En tercer lugar, en España no existe separación de los tres poderes básicos del Estado: ejecutivo, legislativo y judicial. El jefe de cada partido elige una lista cerrada de diputados con la que se presenta a las elecciones. Pues bien, si sale elegido, el jefe del partido, que es diputado (poder legislativo) se convertirá en jefe del gobierno (poder ejecutivo), escogiendo a los miembros de su gobierno potestativamente entre los miembros del Congreso (o parlamento autonómico o ayuntamiento, dependiendo de la escala administrativa) o entre afines “independientes” (no diputados). De esta forma, todo o parte del Gobierno (poder ejecutivo) lo forman las mismas personas del partido que tiene una mayoría de diputados en el parlamento (poder legislativo), por lo que quien gana las elecciones en España, controla el poder ejecutivo y la mayoría del legislativo. Pero no acaba ahí la mezcla de los poderes del Estado: los líderes de los principales partidos de gobierno nacionales (fundamentalmente PP y PSOE) pactan entre ellos quiénes formarán parte de los tribunales de más alta jerarquía de la nación (poder judicial): el Tribunal Constitucional, el Tribunal Supremo y el Tribunal de Cuentas (arts. 123 y 159 CE). Estos tribunales son los encargados de juzgar a los propios políticos que los han elegido, en su condición de aforados, como apuntaba en el punto anterior, en un flagrante conflicto de intereses. Por ejemplo, de los 12 miembros del Tribunal Constitucional, que debe velar por el cumplimiento e interpretación de la Constitución, cuatro son elegidos por el Congreso, cuatro por el Senado, dos ¡por el Gobierno!, y otros dos, por el Consejo General del Poder Judicial, también politizado (CGPJ; art 159 CE). De sus 12 miembros, ¡10 son elegidos entre el poder legislativo y el ejecutivo! Aún peor: de los 12 miembros del Tribunal de Cuentas, encargado de controlar la actividad económica de los partidos políticos, seis los eligen los partidos mayoritarios del Congreso y seis, los del Senado, en otro ejercicio inadmisible de intromisión política en el poder judicial.
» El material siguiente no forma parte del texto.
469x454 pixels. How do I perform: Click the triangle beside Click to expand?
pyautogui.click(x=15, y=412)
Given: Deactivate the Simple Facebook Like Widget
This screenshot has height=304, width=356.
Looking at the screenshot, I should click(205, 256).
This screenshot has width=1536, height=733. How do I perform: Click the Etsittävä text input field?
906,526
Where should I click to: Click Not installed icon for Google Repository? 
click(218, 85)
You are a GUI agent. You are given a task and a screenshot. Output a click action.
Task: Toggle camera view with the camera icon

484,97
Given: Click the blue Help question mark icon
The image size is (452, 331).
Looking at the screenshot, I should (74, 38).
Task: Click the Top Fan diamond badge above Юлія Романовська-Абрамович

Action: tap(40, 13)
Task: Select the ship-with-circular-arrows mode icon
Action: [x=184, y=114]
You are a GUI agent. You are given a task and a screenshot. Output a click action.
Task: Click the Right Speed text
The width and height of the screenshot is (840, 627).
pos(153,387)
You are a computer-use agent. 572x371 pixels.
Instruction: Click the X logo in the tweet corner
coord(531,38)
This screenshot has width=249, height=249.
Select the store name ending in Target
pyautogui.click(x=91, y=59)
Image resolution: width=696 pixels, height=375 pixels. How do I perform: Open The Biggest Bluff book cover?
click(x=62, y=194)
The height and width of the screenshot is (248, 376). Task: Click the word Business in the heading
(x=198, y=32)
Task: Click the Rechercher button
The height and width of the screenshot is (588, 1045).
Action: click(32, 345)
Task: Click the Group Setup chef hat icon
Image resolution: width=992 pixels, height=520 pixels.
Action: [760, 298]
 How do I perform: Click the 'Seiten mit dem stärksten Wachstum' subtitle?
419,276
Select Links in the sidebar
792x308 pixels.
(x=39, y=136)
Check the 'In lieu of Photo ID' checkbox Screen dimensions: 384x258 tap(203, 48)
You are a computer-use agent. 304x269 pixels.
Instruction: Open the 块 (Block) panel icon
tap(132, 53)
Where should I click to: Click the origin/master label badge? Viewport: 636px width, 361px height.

Los partidos mayoritarios y sus asociaciones judiciales también eligen a los miembros del órgano de gobierno de los jueces: el Consejo General del poder judicial (CGPJ; art. 122 CE), que, entre otras funciones, elige a los miembros del Tribunal Supremo, incluido su Presidente, que lo es también del CGPJ. En resumen, en España el poder ejecutivo controla el legislativo, del que forma parte, y elige a la cúpula del poder judicial.

Por si fuera poco, el gobierno tiene potestad de elegir directamente al Fiscal General del Estado (art. 124 CE), que imparte órdenes e instrucciones a todos los fiscales del país. Para terminar, el poder ejecutivo conserva una prerrogativa arbitraria propia de otras épocas y regímenes para revertir las decisiones del poder judicial: el indulto. La Constitución permite en España una acumulación de poder inmensa por parte del gobierno que es comparable, en caso de mayoría absoluta, al de regímenes dictatoriales.

Llevamos 42 años escuchando y leyendo sin parar eso de que “España es una democracia”, una “gran democracia” o una “democracia avanzada”, pero por mucho que se repita una mentira (siento contradecir a Goebbels), no se convierte en verdad, aunque logre engañar a mucha gente. La Constitución Española de 1978, posiblemente la mejor que pudo lograrse en aquella coyuntura histórica, nos dotó de importantes libertades civiles y derechos, pero no es democrática. Impide a los ciudadanos decidir sobre los asuntos que les afectan, consagra la desigualdad de ciertos españoles ante la ley y ratifica la fusión de los poderes del Estado bajo el monopolio de los partidos. No, hijo, eso que tienes delante no es un elefante. Es otra cosa.